(DATA FOR REVIEW)

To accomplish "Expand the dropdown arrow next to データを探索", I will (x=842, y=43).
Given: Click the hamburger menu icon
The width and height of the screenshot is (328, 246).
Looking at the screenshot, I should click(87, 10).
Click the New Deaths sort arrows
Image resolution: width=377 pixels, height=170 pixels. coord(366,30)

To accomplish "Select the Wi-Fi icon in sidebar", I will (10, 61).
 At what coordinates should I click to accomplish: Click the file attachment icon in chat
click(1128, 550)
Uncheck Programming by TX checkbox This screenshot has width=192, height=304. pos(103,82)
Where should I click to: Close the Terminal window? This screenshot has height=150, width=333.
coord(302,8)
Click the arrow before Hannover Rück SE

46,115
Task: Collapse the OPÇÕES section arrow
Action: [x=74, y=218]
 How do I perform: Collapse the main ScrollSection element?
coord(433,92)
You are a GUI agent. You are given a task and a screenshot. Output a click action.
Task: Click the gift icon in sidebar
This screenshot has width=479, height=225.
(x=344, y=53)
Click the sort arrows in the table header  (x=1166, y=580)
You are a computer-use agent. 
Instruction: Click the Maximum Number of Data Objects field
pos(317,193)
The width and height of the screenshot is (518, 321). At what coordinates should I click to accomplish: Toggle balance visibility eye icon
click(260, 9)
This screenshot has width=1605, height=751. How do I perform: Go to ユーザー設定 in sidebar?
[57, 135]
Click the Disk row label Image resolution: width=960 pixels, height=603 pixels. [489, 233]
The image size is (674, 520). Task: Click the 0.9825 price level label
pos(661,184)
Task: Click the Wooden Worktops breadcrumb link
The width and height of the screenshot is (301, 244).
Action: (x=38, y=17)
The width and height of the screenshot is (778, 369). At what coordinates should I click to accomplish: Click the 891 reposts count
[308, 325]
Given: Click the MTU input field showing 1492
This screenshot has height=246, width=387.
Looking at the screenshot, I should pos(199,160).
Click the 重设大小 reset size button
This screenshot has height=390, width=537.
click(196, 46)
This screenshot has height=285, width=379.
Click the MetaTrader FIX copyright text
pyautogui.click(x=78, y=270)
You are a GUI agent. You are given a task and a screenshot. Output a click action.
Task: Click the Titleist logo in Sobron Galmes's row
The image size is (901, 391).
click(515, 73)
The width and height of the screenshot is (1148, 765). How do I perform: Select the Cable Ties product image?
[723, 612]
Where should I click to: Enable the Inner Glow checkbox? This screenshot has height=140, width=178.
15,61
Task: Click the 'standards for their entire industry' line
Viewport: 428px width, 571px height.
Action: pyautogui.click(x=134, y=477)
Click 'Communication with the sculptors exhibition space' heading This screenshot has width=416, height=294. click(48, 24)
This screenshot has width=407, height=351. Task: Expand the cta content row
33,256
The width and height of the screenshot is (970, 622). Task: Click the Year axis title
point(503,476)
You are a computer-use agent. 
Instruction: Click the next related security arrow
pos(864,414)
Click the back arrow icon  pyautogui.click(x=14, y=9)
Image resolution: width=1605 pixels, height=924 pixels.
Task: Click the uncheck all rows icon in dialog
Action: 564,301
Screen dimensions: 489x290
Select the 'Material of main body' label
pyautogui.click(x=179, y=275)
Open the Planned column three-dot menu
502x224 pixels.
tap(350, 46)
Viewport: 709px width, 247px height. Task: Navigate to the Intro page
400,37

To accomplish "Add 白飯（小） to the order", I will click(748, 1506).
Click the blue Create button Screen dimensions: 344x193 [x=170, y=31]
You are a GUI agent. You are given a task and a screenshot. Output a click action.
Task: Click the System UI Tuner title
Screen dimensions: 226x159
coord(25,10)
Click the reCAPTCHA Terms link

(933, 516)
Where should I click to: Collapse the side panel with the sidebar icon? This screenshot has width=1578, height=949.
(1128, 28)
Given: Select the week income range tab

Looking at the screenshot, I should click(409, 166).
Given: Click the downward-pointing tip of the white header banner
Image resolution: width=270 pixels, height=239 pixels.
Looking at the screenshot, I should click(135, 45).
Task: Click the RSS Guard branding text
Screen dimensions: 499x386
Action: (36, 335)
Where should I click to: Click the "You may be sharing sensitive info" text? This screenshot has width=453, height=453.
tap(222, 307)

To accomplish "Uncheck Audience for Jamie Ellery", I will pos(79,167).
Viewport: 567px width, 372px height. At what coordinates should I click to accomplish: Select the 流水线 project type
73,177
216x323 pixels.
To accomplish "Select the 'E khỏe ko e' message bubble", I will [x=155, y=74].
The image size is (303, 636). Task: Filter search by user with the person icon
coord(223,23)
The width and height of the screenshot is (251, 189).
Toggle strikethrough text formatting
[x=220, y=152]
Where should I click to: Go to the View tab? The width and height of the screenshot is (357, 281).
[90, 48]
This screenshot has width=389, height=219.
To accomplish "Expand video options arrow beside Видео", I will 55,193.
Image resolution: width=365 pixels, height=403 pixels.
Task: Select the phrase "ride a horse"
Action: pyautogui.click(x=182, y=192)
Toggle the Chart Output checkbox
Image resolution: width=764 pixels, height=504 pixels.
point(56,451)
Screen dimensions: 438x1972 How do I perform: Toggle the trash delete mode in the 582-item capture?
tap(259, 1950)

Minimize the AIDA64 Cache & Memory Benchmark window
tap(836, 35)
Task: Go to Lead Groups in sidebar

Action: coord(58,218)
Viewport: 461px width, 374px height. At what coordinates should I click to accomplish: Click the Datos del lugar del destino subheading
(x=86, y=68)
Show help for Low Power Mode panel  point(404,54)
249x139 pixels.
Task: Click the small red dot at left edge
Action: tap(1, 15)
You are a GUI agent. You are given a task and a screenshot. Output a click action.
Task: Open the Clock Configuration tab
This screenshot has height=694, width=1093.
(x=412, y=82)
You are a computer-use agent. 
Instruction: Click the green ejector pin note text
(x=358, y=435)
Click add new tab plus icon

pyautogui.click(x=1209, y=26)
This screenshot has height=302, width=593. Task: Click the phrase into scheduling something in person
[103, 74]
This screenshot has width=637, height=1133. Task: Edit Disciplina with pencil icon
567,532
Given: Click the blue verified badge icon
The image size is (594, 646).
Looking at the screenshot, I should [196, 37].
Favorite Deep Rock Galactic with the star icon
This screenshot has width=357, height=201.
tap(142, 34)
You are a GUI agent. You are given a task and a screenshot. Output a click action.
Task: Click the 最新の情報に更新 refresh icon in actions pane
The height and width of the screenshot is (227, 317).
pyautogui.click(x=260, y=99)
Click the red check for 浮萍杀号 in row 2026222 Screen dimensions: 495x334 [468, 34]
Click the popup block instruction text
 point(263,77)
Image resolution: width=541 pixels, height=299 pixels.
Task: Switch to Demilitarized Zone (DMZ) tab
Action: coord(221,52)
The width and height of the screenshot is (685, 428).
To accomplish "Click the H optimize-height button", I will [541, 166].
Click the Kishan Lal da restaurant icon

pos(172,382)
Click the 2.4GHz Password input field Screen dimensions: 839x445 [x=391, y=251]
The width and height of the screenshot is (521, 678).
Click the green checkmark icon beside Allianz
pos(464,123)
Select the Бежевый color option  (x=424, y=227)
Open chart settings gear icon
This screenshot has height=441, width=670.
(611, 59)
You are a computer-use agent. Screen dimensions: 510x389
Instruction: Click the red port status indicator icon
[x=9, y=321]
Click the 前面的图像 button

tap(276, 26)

(End DATA FOR REVIEW)

- WHAT YOU WILL DO
Scan the data above; copy every line where "input" appears.

- EXERCISE OUTPUT
Given: Click the MTU input field showing 1492
Click the 2.4GHz Password input field Screen dimensions: 839x445 [x=391, y=251]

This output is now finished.